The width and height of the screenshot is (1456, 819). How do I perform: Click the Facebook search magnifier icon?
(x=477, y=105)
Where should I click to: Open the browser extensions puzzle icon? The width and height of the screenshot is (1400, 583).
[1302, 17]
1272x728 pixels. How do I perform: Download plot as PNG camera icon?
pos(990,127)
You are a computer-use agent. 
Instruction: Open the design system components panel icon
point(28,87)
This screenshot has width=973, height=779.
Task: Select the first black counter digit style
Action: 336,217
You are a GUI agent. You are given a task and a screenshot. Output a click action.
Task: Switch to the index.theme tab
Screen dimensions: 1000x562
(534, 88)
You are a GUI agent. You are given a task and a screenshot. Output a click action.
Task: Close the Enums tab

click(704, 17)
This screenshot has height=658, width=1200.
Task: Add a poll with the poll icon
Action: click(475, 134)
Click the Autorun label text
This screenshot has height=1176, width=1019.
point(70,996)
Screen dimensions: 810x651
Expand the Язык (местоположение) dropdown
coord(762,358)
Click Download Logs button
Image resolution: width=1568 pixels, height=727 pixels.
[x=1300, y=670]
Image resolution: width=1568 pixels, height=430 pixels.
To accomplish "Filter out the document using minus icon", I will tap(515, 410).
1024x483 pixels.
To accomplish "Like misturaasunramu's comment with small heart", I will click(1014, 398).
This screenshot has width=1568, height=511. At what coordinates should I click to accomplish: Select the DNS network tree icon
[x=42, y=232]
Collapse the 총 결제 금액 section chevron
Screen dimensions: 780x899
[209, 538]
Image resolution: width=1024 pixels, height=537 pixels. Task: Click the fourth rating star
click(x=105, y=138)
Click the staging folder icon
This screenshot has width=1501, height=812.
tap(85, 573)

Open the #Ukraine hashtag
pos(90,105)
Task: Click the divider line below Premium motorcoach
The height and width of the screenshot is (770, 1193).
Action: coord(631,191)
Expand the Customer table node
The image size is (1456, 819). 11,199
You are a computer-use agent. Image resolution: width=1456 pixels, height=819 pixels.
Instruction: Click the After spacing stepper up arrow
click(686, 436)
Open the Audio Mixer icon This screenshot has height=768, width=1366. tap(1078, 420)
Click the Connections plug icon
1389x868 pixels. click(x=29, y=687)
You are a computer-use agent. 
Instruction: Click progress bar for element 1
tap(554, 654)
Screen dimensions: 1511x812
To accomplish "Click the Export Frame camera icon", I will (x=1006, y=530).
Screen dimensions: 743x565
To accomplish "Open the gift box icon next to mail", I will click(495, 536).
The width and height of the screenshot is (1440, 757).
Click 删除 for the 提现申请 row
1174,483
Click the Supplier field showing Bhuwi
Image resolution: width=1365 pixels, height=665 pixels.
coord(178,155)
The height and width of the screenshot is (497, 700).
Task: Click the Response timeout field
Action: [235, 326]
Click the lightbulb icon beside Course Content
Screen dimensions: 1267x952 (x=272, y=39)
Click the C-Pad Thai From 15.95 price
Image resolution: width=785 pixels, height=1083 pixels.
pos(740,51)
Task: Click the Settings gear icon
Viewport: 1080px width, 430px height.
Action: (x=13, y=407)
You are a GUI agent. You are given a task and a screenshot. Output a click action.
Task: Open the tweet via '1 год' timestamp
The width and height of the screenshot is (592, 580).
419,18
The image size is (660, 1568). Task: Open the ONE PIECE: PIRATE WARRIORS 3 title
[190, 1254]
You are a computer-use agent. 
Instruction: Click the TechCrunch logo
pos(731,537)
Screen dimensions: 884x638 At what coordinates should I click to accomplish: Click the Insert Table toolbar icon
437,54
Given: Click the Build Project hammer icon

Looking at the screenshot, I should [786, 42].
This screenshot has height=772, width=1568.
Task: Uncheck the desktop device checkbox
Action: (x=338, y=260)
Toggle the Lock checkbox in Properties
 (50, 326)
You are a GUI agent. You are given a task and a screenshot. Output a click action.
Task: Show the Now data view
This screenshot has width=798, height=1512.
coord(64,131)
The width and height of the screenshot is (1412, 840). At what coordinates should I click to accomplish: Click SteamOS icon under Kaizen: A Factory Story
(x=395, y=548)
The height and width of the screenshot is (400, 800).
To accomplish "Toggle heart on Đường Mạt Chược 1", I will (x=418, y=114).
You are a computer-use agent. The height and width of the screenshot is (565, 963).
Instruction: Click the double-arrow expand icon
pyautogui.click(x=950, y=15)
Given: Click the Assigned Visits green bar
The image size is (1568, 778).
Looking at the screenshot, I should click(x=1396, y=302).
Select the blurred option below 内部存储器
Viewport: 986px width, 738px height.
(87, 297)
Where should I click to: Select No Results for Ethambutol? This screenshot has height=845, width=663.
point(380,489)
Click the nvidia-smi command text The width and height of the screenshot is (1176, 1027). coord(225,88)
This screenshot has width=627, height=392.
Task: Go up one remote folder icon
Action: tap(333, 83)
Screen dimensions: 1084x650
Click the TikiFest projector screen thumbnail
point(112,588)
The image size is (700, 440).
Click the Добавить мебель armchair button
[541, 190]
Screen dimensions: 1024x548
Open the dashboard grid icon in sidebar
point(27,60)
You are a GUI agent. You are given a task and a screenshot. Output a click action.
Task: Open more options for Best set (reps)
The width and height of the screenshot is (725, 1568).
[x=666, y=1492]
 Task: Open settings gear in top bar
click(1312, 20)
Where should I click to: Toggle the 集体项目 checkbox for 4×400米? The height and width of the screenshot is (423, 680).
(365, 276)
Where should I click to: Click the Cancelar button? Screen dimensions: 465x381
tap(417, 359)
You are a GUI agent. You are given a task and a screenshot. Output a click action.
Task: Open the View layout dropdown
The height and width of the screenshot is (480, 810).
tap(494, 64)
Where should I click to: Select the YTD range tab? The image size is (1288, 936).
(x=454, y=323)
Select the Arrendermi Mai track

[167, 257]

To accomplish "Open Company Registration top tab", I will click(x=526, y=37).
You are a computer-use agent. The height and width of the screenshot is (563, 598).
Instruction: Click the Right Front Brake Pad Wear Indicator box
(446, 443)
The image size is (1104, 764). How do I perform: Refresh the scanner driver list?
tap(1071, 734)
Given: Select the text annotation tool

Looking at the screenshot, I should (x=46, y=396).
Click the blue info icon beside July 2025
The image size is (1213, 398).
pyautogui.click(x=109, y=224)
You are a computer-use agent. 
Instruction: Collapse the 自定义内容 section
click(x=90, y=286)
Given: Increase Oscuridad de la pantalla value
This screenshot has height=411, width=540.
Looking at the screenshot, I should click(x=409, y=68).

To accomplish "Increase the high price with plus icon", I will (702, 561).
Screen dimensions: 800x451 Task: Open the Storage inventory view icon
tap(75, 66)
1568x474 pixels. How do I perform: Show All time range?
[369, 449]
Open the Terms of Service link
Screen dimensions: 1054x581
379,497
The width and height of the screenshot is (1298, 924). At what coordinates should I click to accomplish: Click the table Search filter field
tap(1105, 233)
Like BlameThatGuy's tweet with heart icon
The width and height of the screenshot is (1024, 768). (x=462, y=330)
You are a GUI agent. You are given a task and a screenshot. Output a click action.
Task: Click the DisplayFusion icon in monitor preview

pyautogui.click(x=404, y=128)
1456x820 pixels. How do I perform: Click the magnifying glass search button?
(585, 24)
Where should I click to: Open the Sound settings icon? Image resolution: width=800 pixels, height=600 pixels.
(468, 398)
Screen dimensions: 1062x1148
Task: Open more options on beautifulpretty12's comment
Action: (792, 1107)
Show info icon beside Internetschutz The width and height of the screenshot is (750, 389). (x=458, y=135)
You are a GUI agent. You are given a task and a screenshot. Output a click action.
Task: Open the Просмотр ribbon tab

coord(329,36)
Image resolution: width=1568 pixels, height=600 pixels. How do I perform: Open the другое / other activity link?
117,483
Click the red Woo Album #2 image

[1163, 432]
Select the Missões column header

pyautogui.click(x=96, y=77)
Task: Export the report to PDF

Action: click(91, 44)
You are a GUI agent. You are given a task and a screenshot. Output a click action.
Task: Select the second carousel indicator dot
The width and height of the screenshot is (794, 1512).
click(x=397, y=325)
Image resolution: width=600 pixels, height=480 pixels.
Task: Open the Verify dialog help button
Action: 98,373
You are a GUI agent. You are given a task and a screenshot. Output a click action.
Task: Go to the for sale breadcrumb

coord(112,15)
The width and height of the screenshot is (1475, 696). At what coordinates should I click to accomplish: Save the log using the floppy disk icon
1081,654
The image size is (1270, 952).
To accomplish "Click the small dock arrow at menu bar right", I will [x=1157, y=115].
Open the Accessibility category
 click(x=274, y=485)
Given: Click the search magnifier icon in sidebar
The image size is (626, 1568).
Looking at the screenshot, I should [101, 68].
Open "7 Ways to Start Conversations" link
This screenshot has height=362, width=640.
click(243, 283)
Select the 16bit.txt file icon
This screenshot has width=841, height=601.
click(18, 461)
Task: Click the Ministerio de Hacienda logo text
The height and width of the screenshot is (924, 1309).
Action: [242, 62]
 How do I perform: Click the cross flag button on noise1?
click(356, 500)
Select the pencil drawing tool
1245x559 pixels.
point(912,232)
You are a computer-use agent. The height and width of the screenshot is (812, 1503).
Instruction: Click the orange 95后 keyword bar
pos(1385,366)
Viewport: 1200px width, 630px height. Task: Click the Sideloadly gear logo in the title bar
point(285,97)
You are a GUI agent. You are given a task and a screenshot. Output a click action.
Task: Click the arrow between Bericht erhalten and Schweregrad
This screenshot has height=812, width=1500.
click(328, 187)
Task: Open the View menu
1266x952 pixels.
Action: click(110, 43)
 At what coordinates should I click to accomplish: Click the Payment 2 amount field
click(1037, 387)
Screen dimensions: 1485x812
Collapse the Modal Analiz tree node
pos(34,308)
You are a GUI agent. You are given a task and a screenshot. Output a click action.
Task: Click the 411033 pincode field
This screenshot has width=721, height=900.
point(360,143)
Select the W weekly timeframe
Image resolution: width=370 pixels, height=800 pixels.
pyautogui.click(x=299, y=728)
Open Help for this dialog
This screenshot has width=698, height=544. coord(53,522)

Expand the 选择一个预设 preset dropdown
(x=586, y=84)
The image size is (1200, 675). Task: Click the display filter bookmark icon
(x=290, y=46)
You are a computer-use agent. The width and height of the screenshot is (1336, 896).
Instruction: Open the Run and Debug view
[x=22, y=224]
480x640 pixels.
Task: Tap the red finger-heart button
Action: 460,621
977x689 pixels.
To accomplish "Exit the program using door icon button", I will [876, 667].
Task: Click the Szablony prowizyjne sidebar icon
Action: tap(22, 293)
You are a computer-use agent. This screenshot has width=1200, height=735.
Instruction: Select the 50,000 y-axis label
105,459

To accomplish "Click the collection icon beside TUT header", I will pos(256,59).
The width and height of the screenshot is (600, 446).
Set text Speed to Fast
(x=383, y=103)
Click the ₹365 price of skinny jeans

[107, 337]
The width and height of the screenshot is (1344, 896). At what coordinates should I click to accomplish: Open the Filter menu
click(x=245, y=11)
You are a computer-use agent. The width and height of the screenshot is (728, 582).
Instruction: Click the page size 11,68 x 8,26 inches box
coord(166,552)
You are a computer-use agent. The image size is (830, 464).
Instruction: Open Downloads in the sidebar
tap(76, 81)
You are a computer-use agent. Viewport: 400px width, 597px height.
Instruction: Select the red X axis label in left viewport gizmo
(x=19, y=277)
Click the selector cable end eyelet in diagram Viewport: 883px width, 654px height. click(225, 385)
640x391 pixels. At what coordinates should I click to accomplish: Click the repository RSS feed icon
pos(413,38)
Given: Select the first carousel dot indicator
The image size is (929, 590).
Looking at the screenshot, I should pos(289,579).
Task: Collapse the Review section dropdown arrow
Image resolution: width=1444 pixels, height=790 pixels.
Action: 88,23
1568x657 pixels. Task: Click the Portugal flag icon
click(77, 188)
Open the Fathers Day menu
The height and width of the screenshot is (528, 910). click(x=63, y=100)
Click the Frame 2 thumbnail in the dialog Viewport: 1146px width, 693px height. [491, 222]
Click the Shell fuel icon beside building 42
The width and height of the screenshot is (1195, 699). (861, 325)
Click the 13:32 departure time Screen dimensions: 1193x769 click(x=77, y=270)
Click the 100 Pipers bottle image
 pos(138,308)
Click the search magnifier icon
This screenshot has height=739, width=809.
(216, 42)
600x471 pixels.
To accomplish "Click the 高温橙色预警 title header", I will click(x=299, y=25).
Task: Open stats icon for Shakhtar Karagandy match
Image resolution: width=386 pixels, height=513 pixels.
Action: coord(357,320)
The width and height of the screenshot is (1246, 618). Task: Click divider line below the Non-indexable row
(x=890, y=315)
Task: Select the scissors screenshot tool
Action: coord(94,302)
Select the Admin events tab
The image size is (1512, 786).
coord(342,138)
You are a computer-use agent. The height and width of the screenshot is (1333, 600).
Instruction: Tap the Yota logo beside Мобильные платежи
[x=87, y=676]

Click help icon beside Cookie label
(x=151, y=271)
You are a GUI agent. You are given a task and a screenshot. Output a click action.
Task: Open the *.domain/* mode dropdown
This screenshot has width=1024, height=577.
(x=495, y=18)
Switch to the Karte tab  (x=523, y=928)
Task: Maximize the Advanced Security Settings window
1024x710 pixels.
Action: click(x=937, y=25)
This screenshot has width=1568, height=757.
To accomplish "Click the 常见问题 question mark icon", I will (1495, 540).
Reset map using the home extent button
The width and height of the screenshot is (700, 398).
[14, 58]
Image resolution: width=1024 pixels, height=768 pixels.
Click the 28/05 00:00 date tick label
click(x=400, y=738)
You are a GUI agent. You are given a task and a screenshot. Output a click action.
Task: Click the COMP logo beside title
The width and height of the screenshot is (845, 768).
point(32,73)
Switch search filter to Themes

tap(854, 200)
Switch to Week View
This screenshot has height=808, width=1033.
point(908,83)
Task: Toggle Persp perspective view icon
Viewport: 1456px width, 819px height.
┄┄┄┄┄┄┄┄┄┄
_PROBLEM STATEMENT_:
Output the lines starting at the line containing "Screen dimensions: 743x565" and ending at the line containing "Action: [235, 326]" as a JSON list of strings, one per line, omitting blank lines.

_WRITTEN RESPONSE_:
[
  "Screen dimensions: 743x565",
  "To accomplish \"Open the gift box icon next to mail\", I will click(495, 536).",
  "The width and height of the screenshot is (1440, 757).",
  "Click 删除 for the 提现申请 row",
  "1174,483",
  "Click the Supplier field showing Bhuwi",
  "Image resolution: width=1365 pixels, height=665 pixels.",
  "coord(178,155)",
  "The height and width of the screenshot is (497, 700).",
  "Task: Click the Response timeout field",
  "Action: [235, 326]"
]